### INSTRUCTIONS TO FOLLOW
Which lines in the listing below contain the string "Task"? Gather each of them, with case counting.

### EXERCISE MATERIAL
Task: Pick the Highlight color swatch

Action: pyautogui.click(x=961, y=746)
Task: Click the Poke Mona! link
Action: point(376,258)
---
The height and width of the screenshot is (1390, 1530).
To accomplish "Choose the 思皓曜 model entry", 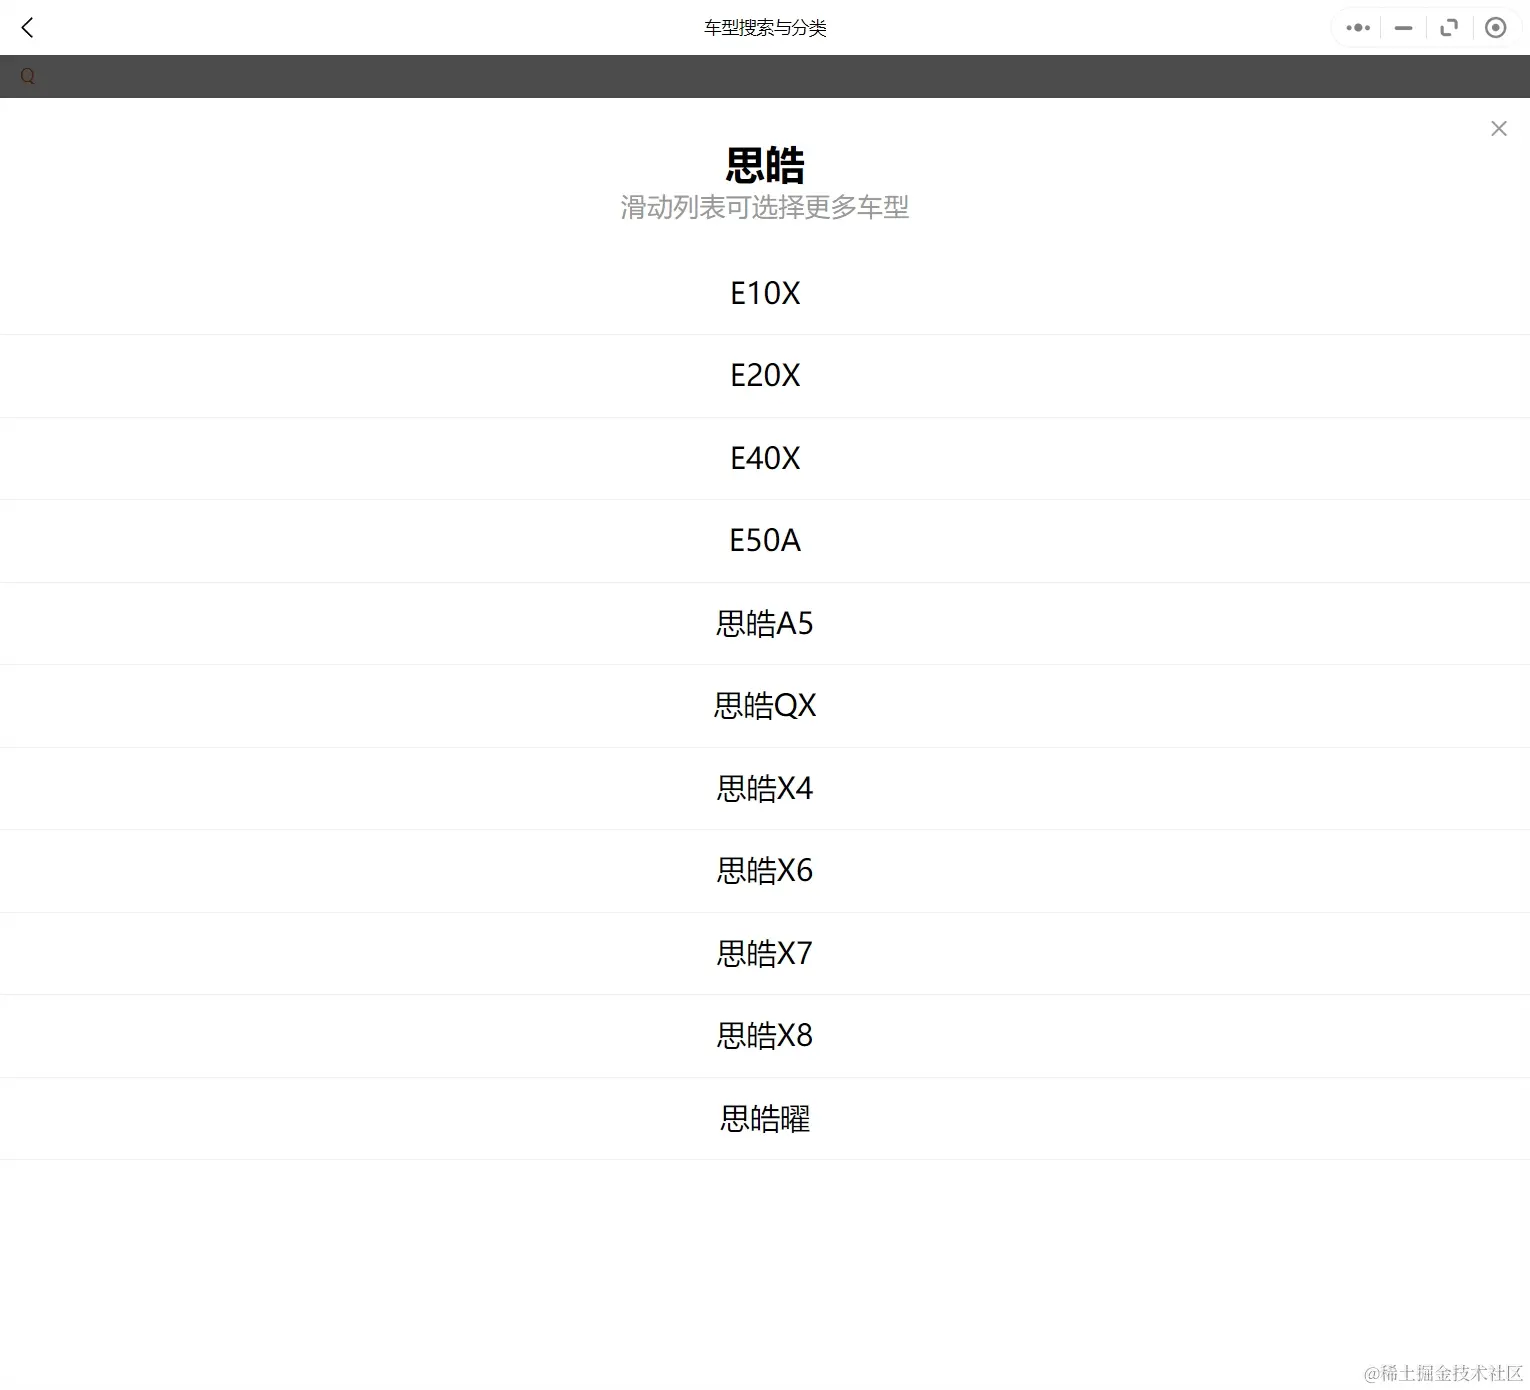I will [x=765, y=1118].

### WRITTEN ANSWER
Task: Pick the Highlight color swatch
Task: Click the Poke Mona! link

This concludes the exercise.